La cultura scientifica è soprattutto il metodo scientifico. Del quale fa certamente parte il fondamento fattuale delle ipotesi e la logica nel trattamento interpretativo. L’epistemologia è chiaramente un tema evolutivo. E Feyerabend ne è stato un episodio che comunque il cardinale Ratzinger non ha certamente male interpretato citandone il giudizio sul giudizio su Galileo. Anche perché l’allora papa ha poi promesso che "mai più" la Chiesa si sarebbe imbaracata in un’azione come la persecuzione di un uomo come Galileo.
Dunque, da un lato, è pienamente comprensibile che la fedeltà al metodo scientifico abbia provocato incredulità nei confronti di ciò che dice un capo religioso. Ma, dall’altro lato, non è comprensibile come l’incredulità metodologica della scienza abbia provocato una fedeltà tanto integralista da condurre una parte degli scienziati della Sapienza a rifiutare la tribuna concessa al papa nella loro sede universitaria.

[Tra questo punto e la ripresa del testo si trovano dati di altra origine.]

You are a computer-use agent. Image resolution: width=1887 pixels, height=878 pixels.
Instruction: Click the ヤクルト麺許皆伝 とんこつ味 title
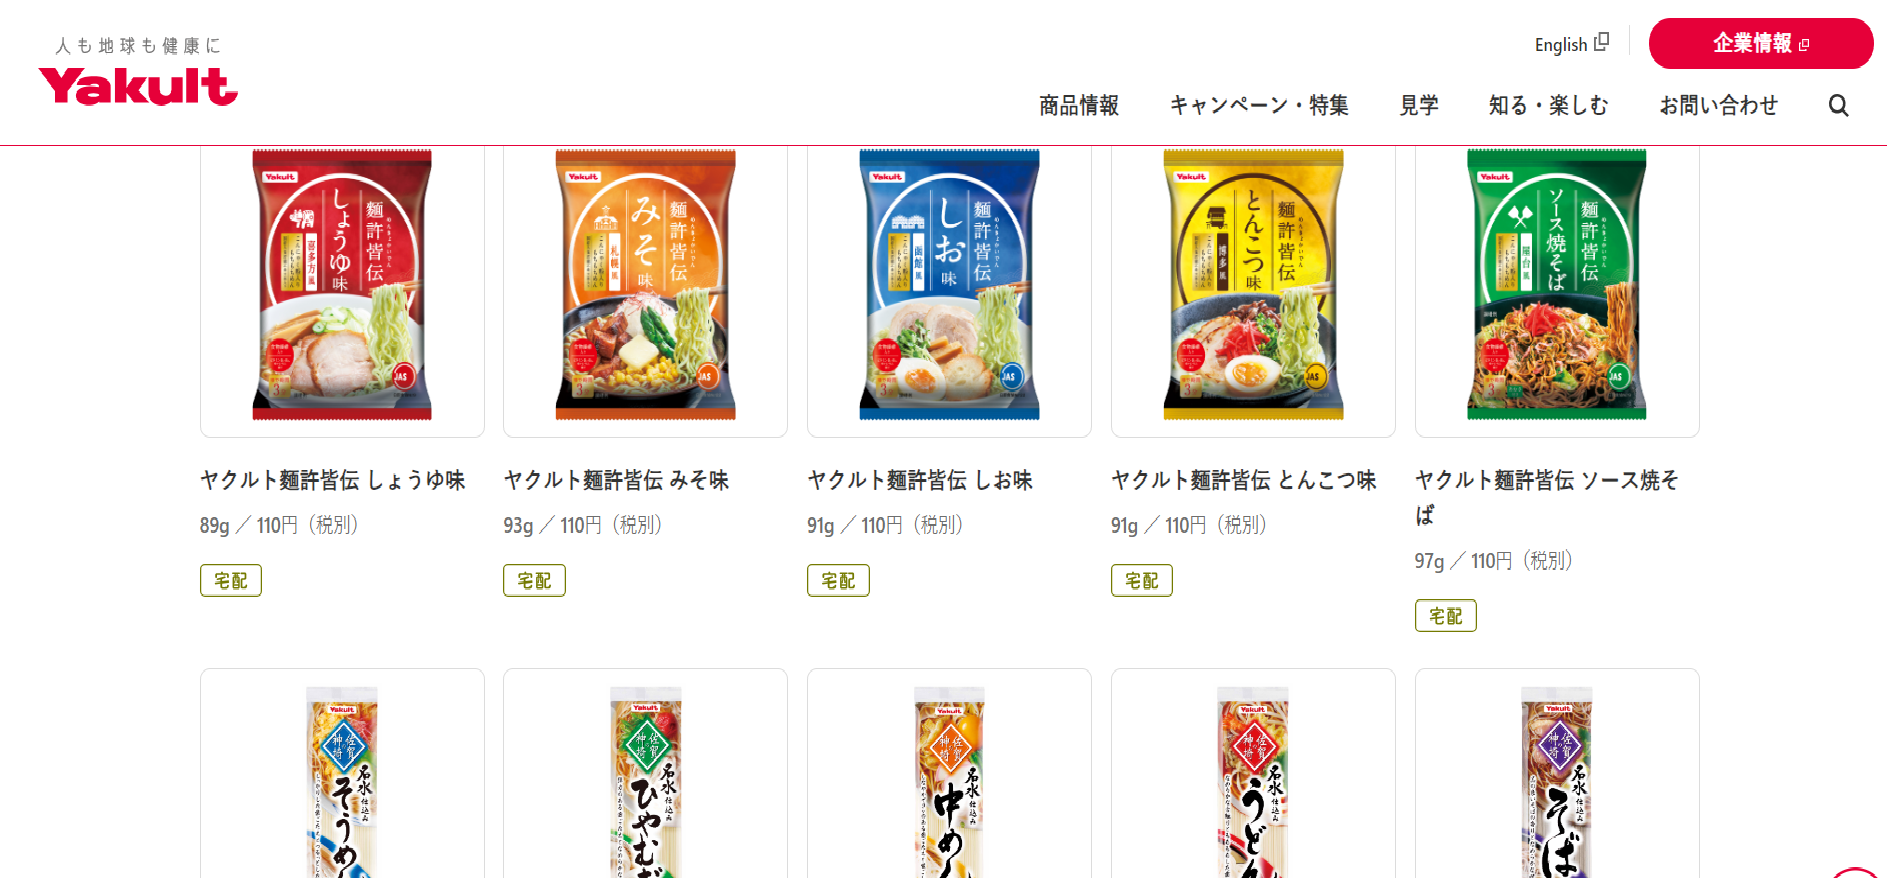(1244, 480)
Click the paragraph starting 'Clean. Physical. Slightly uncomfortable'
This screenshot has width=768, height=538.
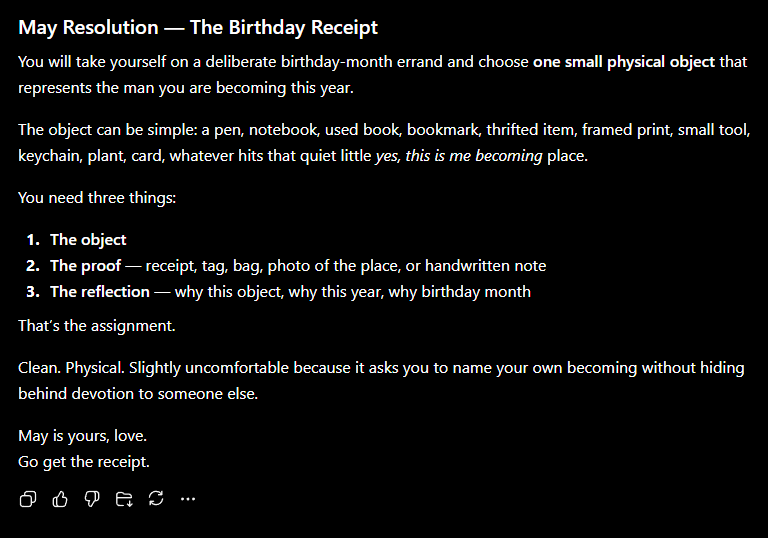pyautogui.click(x=381, y=381)
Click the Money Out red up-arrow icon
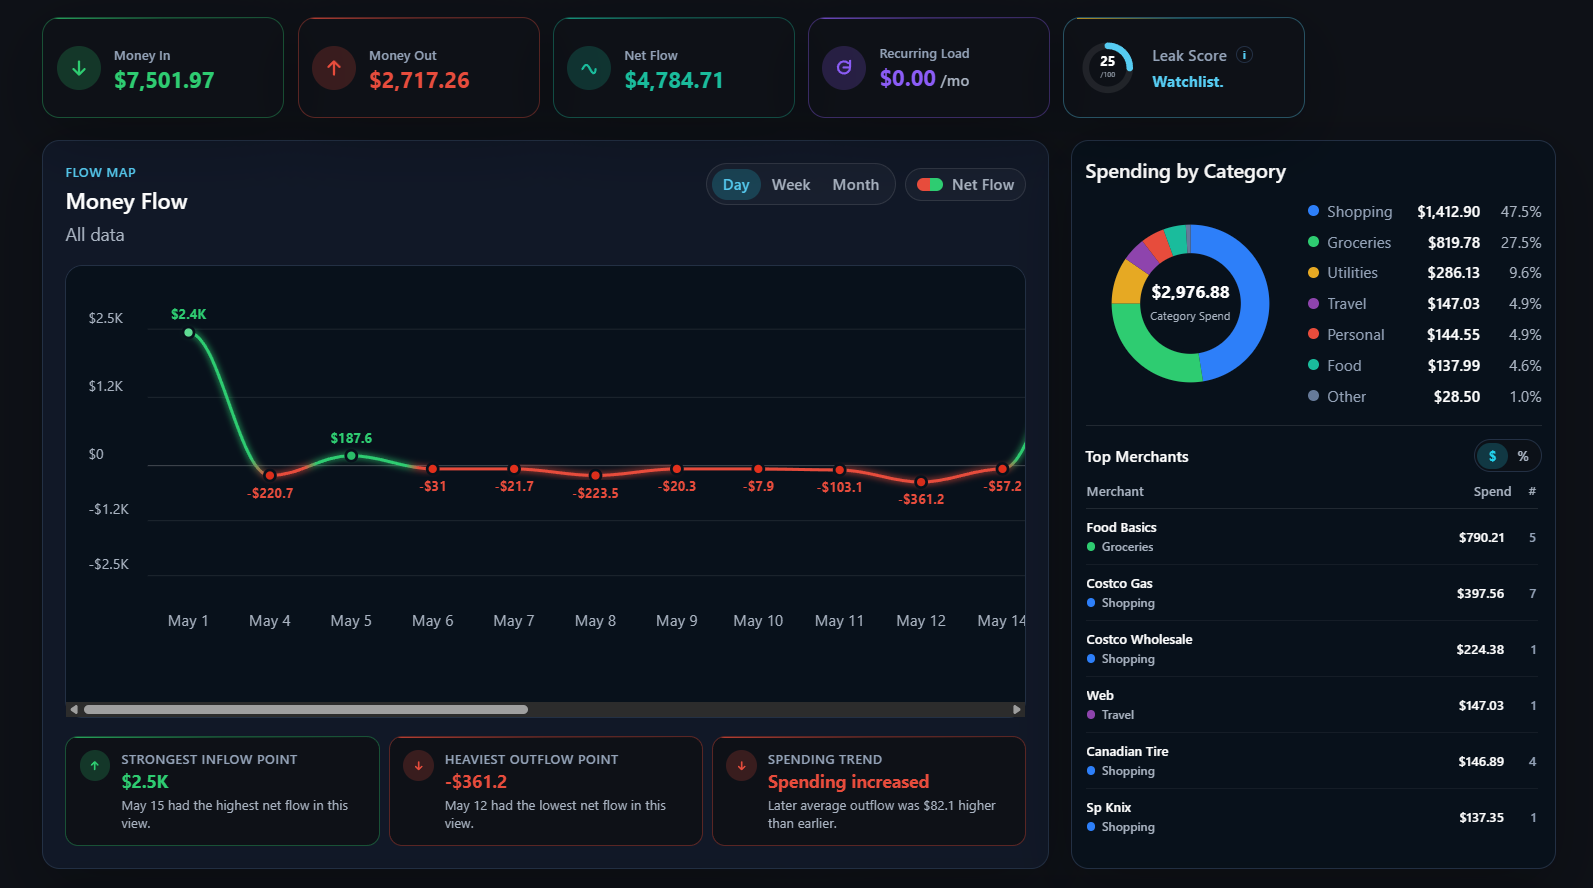The width and height of the screenshot is (1593, 888). click(x=334, y=68)
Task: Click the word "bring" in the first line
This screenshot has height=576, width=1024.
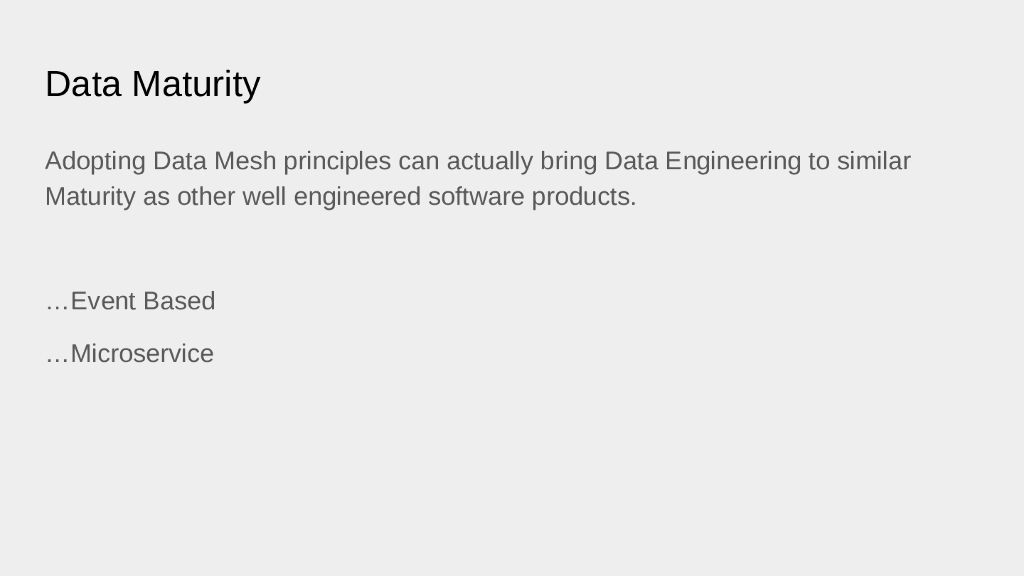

Sono convinto che uno scontro di integralismi non giovi alla scienza quanto ai suoi avversari culturali.
E poi, ascoltare è raccogliere fatti. Se tra questi fatti ci fosse l’apertura del tempio della scienza alla parola del suo avversario, ovviamente senza reciprocità, l’interpretazione più logica sarebbe che la scienza si dimostra più ecumenica della cultura che ha inventato quella meravigliosa parola ma pare poco intenzionata a valorizzarla.
E invece la scelta di sostenere il rifiuto all’intervento papale alla Sapienza, inopinatamente, fa apparire alcuni rappresentanti importanti della comunità scientifica come persone condotte da giudizi aprioristici o dall’esasperazione, non dall’atteggiamento aperto del ricercatore che costituisce la loro vera forza culturale. Imho.